Outpost maintenance - AWS Outposts

Outpost maintenance

Under the shared responsibility model, AWS is responsible for the hardware and software that run AWS services. This applies to AWS Outposts, just as it does to an AWS Region. For example, AWS manages security patches, updates firmware, and maintains the Outpost equipment. AWS also monitors the performance, health, and metrics for your Outpost and determines whether any maintenance is required.

Warning

Data on instance store volumes is lost if the underlying disk drive fails, or if the instance terminates. To prevent data loss, we recommend that you back up your long-term data on instance store volumes to persistent storage, such as an Amazon S3 bucket or a network storage device in your on-premises network.

Hardware maintenance

If AWS detects an irreparable issue with hardware hosting Amazon EC2 instances running on your Outpost, we will notify the owner of the Outpost and the owner of the instances that the affected instances are scheduled for retirement. For more information, see Instance retirement in the Amazon EC2 User Guide.

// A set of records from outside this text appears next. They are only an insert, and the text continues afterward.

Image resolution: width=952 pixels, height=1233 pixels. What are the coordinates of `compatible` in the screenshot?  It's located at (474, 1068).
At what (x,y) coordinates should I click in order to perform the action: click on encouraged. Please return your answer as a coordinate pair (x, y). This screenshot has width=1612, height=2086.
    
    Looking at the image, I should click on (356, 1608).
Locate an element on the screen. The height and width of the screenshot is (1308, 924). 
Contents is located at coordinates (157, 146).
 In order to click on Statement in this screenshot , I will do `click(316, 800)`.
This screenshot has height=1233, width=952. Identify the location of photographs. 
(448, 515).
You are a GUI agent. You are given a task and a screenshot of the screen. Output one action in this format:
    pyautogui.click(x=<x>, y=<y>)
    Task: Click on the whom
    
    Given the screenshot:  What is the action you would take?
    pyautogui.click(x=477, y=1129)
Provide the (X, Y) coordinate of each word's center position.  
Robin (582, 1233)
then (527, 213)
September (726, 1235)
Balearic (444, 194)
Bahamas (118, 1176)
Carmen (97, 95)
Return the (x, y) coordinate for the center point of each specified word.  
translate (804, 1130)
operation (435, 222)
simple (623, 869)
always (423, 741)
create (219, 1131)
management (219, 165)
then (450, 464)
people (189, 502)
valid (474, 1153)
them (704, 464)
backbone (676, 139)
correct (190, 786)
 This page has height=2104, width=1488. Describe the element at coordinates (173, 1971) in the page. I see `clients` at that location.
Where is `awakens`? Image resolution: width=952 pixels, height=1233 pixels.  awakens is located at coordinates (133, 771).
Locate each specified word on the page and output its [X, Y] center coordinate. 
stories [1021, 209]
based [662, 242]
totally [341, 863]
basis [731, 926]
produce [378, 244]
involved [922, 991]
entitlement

AWS terminates the affected instances on the instance retirement date. The data on instance store volumes does not persist after instance termination. Therefore, it is important that you take action before the instance retirement date. First, transfer your long-term data from the instance store volumes for each affected instance to persistent storage, such as an Amazon S3 bucket or a network storage device in your network.

A replacement server will be shipped to the Outpost site. Then, do the following:

  • Remove the network and power cables from the irreparable server and if necessary remove it from your rack.

  • Install the replacement server in the same location. Follow the installation instructions in Outpost server installation.

  • Pack the irreparable server to AWS in the same packaging that the replacement server arrived in.

  • Use the pre-paid return shipment label that is available in the console attached to the order configuration details or the replacement server order.

  • Return the server to AWS. For more information, see Return an AWS Outposts server.

Firmware updates

Updating the Outpost firmware does not typically affect the instances on your Outpost. In the rare case that we need to reboot the Outpost equipment to install an update, you will receive an instance retirement notice for any instances running on that capacity.

Best practices for AWS Outposts power and network events

As stated in the AWS Service Terms for AWS Outposts customers, the facility where the Outposts equipment is located must meet the minimum power and network requirements to support the installation, maintenance, and use of the Outposts equipment. An Outposts server can operate correctly only when power and network connectivity is uninterrupted.

Power events

With complete power outages, there is an inherent risk that an AWS Outposts resource may not return to service automatically. In addition to deploying redundant power and backup power solutions, we recommend that you do the following in advance to mitigate the impact of some of the worst-case scenarios:

  • Move your services and applications off the Outposts equipment in a controlled fashion, using DNS-based or off-rack load-balancing changes.

  • Stop containers, instances, databases in an ordered incremental fashion and use the reverse order when restoring them.

  • Test plans for the controlled moving or stopping of services.

  • Back-up critical data and configurations and store it outside the Outposts.

  • Keep power downtimes to a minimum.

  • Avoid repeated switching of the power feeds (off-on-off-on) during the maintenance.

  • Allow for extra time within the maintenance window to deal with the unexpected.

  • Manage the expectations of your users and customers by communicating a wider maintenance window time-frame than you would normally need.

Network connectivity events

The service link connection between your Outpost and the AWS Region or Outposts home Region will typically automatically recover from network interruptions or issues that may occur in your upstream corporate network devices or in the network of any third party connectivity provider once the network maintenance is completed. During the time the service link connection is down, your Outposts operations are limited to local network activities.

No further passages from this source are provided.